Try with only one host in the "connect" string? My guess: Both the connections 
have timed out, and the retrying fails as well (there is only one retry). 
Although if the retrying lookup fails, there should be an error logged about it 
also (you don't see one?)

Also another idea to avoid them in the first place:

service auth-worker {
  idle_kill = 20
}



Re: [Dovecot] MySQL server has gone away

2012-01-12 Thread Paul B. Henson

On 1/12/2012 6:00 PM, Mark Moseley wrote:


Jan 12 20:30:33 auth-worker: Error: mysql: Query failed, retrying:
MySQL server has gone away


I've actually been meaning to send a similar message for the last couple 
of months :).


We run dovecot solely as a sasl authentication provider to postfix for 
smtp authentication. We're currently running 2.0.15 with a handful of 
patches from a few months ago when Timo fixed mysql failover.
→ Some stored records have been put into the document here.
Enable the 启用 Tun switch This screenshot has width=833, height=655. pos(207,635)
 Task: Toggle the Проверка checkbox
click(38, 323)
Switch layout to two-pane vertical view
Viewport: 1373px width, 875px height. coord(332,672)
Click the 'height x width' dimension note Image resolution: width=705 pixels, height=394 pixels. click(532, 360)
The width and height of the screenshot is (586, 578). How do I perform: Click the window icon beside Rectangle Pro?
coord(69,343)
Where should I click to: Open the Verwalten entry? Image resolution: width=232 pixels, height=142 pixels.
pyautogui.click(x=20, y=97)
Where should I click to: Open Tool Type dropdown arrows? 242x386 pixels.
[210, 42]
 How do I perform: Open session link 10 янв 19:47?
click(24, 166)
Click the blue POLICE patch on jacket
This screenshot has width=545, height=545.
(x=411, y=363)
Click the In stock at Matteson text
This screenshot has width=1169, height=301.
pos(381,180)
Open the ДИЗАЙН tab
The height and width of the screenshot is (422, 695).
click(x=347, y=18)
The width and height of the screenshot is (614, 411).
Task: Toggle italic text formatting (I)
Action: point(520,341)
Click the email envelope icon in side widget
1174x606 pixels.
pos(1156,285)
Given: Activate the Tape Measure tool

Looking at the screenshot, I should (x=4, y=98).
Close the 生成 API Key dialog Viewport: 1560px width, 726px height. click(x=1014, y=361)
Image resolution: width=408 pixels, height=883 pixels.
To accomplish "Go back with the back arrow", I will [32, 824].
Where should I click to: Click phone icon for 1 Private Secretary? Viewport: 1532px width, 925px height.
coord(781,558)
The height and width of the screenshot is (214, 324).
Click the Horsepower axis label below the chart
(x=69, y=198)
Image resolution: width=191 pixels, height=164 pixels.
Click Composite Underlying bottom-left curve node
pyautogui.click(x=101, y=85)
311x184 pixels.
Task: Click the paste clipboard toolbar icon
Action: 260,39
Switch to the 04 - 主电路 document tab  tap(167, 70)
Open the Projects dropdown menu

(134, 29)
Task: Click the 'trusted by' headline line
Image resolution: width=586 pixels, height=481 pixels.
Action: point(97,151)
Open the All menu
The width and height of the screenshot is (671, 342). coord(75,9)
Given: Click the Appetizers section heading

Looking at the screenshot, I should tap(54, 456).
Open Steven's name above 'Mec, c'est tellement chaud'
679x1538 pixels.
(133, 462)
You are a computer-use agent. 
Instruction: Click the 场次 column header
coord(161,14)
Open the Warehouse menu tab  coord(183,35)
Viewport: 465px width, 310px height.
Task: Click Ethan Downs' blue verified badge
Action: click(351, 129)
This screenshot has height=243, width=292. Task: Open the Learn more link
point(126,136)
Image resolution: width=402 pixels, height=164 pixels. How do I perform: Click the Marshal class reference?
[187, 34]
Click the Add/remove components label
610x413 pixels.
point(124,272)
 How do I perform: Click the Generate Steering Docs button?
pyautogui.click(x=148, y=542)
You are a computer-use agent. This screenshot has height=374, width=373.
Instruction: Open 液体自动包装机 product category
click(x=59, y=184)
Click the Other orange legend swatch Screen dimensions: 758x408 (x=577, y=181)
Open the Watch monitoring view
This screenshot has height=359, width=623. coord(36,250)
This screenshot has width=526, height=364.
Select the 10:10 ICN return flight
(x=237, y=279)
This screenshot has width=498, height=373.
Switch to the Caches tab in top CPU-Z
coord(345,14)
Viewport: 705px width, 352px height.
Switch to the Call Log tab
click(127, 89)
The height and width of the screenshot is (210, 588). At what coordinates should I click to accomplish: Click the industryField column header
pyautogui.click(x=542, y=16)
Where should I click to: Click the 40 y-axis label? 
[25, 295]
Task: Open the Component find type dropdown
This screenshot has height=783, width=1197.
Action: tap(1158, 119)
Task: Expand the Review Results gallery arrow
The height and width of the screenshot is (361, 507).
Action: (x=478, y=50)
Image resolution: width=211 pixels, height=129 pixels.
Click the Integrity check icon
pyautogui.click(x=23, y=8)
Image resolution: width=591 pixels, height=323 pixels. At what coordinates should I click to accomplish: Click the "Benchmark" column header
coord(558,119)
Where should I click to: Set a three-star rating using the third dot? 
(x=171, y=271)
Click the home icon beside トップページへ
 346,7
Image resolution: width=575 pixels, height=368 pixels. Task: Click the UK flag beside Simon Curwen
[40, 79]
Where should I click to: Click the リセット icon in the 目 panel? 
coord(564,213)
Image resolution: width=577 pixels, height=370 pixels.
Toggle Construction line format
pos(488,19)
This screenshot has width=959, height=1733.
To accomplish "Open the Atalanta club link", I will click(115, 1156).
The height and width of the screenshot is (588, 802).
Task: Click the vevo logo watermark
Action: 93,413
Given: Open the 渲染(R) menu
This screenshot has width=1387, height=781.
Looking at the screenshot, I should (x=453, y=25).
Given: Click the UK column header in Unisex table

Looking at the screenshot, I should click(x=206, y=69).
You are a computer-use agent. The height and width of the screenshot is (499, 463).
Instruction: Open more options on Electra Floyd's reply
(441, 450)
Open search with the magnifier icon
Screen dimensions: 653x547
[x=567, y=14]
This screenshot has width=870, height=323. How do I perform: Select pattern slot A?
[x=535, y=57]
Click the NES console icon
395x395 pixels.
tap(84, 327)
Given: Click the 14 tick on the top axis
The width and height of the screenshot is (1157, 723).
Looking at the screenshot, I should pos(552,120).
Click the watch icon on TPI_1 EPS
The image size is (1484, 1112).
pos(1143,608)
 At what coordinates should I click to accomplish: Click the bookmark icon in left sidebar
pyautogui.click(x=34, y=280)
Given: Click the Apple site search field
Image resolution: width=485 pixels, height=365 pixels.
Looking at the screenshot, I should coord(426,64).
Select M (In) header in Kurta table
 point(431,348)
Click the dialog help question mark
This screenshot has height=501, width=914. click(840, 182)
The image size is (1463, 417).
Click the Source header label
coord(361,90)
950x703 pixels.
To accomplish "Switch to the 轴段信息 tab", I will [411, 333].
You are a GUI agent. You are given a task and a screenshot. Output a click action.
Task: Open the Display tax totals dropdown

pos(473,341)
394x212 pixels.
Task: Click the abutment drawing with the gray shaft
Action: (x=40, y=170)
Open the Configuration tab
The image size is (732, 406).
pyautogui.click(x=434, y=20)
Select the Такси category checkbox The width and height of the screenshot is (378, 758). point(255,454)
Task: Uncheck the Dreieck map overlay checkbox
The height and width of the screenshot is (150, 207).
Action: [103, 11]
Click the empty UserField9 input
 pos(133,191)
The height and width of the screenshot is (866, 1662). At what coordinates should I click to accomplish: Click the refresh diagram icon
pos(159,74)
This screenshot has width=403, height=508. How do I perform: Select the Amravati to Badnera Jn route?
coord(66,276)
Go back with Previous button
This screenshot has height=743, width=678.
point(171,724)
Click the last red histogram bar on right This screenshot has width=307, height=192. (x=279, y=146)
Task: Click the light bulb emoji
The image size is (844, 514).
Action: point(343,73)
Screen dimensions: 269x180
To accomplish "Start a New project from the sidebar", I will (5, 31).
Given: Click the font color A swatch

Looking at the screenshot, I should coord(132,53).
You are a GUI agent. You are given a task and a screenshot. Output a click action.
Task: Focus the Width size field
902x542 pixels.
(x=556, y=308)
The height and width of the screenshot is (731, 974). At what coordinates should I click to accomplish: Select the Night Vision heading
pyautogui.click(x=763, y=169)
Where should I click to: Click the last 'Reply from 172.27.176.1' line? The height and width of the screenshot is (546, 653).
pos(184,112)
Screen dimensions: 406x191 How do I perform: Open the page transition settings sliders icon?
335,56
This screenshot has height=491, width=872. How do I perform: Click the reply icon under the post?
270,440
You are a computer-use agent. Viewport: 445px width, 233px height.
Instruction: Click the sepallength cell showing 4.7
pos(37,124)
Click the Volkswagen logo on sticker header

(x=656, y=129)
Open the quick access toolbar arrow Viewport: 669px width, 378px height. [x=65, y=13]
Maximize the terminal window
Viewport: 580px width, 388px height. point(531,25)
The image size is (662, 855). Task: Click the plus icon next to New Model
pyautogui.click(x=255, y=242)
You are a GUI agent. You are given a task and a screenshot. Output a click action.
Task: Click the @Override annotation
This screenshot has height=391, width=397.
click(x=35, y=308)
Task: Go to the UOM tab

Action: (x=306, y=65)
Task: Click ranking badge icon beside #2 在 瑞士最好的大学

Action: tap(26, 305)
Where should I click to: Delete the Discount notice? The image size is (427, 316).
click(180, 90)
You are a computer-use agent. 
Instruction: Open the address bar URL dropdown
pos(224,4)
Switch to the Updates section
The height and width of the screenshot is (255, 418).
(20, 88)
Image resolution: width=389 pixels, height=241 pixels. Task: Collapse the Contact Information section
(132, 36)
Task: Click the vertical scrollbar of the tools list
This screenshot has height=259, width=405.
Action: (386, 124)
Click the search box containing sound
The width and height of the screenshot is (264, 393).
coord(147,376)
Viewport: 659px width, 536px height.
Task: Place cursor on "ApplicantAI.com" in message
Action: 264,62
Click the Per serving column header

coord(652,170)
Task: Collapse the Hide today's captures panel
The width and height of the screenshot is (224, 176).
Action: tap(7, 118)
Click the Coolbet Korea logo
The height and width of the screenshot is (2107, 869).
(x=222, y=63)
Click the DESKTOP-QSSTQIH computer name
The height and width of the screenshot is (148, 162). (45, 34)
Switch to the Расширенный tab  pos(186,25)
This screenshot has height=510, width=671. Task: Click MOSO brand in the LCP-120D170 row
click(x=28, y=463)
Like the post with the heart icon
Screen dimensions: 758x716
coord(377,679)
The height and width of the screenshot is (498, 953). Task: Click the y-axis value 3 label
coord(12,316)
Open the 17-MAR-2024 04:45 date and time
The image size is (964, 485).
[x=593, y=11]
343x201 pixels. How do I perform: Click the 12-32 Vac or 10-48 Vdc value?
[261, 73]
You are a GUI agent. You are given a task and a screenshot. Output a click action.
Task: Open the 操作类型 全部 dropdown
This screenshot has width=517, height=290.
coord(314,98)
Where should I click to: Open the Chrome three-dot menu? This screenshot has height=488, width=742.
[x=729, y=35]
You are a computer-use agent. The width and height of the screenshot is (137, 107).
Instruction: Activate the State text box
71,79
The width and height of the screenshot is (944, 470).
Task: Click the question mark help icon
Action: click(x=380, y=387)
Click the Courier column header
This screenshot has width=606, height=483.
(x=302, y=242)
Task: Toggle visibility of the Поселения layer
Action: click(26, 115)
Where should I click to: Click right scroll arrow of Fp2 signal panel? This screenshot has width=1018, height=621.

We also see sporadic messages like that in the logs:

Jan 11 01:00:57 sparky dovecot: auth-worker: Error: mysql: Query failed, 
retrying: MySQL server has gone away


We do have a timeout on the mysql servers, so I don't necessarily mind 
this message, except we also see some number of these:


Jan 11 01:00:57 sparky dovecot: auth-worker: Error: 
sql(clgeurts,108.38.64.98): Password query failed: MySQL server has gone 
away


The mysql servers have never been down or unresponsive, if it retries, 
it should succeed. I'm not sure what's happening here, perhaps it tries 
the query on one mysql server connection (we have two configured) which 
has timed out, and then tries the other one, and if the other one has 
also timed out just fails?


I also see some auth timeouts:

Jan 11 22:06:02 sparky dovecot: auth: CRAM-MD5(?,200.37.175.14): Request 
10232.28 timeouted after 150 secs, state=2


I'm not sure if they're related to the mysql timeouts.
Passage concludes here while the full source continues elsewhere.